■ **Task instructions**: Copy out every line of the entries below without changes, starting at the line containing "quite (742, 712)" and running down through the line containing "about [836, 1276]", with both of those lines included.
* * * * *
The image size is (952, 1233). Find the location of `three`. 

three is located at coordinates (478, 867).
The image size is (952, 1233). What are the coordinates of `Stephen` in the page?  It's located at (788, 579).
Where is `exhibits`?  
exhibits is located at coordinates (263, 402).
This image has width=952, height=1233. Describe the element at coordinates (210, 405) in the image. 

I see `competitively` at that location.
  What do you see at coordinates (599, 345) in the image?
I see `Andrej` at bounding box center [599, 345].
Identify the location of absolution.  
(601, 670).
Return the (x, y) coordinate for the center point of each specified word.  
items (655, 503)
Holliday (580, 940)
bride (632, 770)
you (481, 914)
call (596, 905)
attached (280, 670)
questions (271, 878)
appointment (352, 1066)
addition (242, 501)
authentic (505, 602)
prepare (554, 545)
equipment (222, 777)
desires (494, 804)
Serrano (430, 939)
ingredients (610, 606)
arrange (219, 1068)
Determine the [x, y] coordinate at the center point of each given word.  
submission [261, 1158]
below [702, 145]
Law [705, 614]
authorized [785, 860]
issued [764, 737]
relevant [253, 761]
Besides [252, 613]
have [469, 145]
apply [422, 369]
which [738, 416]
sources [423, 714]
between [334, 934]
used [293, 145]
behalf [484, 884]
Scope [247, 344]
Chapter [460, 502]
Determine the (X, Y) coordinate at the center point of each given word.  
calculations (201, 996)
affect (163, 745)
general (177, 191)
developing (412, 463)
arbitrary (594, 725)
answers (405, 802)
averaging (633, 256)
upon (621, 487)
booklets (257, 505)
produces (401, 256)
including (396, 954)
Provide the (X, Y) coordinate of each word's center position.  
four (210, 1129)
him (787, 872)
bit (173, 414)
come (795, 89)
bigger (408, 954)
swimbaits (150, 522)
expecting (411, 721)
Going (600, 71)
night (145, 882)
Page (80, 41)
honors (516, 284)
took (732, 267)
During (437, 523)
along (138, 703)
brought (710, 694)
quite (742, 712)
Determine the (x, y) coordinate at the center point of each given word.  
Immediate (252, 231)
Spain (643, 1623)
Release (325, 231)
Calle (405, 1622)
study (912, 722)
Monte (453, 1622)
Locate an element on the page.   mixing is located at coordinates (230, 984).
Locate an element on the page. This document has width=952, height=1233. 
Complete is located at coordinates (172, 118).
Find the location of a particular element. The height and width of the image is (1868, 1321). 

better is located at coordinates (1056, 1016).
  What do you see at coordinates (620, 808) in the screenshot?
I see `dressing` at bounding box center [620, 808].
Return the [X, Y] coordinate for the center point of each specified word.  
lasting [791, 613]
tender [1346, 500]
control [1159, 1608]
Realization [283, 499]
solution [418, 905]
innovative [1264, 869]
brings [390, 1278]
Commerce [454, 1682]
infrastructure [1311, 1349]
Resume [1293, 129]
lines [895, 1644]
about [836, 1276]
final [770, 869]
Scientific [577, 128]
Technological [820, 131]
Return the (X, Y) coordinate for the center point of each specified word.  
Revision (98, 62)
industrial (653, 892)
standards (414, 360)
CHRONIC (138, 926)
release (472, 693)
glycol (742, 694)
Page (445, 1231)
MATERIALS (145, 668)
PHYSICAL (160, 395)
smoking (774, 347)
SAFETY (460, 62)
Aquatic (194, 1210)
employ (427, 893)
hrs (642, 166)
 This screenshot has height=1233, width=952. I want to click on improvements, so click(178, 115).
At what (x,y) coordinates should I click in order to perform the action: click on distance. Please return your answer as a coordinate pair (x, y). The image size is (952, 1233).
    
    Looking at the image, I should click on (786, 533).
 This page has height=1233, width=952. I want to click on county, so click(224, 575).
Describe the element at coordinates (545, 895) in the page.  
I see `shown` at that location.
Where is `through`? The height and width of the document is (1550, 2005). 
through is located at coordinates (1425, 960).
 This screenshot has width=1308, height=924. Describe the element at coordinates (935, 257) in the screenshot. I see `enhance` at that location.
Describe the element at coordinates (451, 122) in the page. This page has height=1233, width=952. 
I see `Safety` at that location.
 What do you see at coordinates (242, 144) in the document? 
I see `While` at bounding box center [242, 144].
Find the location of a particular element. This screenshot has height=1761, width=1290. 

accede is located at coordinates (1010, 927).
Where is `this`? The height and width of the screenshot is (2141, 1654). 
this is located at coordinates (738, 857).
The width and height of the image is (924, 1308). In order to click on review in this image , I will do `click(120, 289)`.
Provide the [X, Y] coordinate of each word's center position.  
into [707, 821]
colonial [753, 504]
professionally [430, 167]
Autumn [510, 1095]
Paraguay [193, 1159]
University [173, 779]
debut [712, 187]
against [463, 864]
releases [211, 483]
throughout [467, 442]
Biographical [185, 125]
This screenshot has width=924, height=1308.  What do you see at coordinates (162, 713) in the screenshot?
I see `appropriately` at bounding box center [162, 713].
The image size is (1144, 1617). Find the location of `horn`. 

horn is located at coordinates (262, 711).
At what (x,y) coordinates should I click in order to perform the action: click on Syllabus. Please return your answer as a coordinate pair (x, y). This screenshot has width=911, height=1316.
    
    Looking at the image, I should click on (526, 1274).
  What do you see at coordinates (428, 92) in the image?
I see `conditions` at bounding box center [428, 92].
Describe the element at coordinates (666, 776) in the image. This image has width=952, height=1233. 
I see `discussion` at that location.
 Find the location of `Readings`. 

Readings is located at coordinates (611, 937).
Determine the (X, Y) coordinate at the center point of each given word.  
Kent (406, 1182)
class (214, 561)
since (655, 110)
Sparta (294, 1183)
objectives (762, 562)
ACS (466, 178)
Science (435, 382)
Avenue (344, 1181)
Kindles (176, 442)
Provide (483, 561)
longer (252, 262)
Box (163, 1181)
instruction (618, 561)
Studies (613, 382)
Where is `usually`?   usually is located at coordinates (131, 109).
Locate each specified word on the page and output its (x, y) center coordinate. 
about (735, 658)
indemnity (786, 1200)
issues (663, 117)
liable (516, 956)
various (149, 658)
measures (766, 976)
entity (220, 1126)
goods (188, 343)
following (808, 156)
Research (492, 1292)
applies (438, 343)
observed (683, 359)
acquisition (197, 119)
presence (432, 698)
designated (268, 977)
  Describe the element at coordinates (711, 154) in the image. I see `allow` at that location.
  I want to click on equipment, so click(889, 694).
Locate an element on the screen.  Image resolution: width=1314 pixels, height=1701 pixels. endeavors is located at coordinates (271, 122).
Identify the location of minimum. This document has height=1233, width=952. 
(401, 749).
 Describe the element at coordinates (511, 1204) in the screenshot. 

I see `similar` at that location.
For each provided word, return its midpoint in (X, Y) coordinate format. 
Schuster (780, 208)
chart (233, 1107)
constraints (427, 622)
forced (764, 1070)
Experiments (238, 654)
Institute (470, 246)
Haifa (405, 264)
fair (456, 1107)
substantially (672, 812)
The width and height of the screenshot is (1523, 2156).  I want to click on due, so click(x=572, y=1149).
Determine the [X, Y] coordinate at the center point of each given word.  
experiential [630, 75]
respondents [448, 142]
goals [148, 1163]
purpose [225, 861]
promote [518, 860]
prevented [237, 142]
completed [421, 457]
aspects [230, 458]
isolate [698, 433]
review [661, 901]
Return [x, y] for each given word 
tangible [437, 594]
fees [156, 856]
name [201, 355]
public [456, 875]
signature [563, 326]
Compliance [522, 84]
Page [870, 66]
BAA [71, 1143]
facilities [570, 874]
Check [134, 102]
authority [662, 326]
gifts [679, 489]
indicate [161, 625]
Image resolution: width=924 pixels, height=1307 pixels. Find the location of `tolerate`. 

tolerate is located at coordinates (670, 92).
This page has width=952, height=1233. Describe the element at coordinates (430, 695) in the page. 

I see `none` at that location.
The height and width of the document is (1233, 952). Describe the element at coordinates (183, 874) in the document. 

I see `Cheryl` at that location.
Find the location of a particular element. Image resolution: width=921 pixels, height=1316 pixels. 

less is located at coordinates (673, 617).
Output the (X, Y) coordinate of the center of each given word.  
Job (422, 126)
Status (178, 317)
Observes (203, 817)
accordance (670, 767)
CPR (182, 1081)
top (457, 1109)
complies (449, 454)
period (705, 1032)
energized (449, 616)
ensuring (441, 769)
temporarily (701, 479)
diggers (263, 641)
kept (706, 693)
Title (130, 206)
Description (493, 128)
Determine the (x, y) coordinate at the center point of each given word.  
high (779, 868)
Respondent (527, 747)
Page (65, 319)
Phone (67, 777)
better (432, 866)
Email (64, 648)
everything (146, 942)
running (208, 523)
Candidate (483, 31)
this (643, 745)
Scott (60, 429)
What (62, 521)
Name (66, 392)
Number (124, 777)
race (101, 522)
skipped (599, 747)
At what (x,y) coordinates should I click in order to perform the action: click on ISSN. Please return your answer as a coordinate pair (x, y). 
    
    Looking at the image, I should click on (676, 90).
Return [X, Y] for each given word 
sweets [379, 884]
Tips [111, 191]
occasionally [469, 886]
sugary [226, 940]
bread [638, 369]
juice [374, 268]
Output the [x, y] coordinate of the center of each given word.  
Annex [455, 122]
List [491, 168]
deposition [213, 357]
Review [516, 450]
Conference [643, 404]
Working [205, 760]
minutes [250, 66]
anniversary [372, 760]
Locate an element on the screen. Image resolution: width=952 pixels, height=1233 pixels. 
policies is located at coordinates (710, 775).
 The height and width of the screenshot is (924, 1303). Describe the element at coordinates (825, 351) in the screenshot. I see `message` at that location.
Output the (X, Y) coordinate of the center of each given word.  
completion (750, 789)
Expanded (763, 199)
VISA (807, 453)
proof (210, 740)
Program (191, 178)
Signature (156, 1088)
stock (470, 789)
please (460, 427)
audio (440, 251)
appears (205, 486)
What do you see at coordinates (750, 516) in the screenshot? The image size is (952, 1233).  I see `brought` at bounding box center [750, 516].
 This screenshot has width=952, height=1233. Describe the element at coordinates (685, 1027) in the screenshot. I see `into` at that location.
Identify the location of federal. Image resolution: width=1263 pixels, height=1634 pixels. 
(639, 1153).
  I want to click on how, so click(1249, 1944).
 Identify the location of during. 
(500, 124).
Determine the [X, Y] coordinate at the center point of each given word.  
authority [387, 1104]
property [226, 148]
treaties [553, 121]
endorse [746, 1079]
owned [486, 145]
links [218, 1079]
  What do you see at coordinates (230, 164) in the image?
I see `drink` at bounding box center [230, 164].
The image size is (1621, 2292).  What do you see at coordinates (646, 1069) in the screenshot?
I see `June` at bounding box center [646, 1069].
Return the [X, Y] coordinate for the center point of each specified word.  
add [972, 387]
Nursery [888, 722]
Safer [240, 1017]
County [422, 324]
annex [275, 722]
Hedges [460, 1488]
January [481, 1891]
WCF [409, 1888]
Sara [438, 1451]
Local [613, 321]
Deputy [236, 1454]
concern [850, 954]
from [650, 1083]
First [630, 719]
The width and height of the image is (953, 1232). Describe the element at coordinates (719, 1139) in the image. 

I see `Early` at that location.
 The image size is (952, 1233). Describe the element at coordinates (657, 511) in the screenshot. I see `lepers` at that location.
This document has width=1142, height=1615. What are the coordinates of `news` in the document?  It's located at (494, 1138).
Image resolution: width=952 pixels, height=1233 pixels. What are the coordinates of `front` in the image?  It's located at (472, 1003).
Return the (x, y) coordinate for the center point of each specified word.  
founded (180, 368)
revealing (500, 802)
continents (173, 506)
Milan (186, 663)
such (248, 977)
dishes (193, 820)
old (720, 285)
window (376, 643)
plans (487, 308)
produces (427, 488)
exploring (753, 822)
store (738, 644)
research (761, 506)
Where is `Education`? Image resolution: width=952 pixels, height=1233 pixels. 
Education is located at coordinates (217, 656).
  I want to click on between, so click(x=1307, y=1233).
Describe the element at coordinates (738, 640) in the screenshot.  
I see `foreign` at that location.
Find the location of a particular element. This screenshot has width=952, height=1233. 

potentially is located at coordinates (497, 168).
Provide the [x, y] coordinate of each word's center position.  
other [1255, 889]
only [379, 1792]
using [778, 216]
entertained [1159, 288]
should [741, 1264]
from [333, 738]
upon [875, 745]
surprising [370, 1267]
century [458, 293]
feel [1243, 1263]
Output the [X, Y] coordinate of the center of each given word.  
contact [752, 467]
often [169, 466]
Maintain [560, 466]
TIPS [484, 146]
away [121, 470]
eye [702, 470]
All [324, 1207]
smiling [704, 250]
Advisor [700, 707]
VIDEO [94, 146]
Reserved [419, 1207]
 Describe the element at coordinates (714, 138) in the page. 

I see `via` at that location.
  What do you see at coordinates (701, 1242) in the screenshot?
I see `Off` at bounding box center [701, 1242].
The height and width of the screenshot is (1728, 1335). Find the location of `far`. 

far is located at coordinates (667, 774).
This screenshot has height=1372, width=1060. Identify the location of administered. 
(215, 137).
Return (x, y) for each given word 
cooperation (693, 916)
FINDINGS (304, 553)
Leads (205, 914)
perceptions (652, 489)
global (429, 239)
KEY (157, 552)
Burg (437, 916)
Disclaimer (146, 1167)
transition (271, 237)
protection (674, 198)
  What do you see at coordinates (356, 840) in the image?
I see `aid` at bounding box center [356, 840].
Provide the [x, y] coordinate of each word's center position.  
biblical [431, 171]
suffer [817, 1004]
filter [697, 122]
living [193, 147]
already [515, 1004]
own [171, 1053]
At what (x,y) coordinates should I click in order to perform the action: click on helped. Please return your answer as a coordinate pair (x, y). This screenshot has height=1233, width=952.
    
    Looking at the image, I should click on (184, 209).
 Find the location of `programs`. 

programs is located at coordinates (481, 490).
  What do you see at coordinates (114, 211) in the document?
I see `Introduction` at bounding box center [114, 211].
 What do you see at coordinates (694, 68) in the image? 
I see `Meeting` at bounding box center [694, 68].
* * * * *
■ **Expected answer**:
quite (742, 712)
Determine the (x, y) coordinate at the center point of each given word.  
Immediate (252, 231)
Spain (643, 1623)
Release (325, 231)
Calle (405, 1622)
study (912, 722)
Monte (453, 1622)
Locate an element on the page.   mixing is located at coordinates (230, 984).
Locate an element on the page. This document has width=952, height=1233. 
Complete is located at coordinates (172, 118).
Find the location of a particular element. The height and width of the image is (1868, 1321). 

better is located at coordinates (1056, 1016).
  What do you see at coordinates (620, 808) in the screenshot?
I see `dressing` at bounding box center [620, 808].
Return the [X, Y] coordinate for the center point of each specified word.  
lasting [791, 613]
tender [1346, 500]
control [1159, 1608]
Realization [283, 499]
solution [418, 905]
innovative [1264, 869]
brings [390, 1278]
Commerce [454, 1682]
infrastructure [1311, 1349]
Resume [1293, 129]
lines [895, 1644]
about [836, 1276]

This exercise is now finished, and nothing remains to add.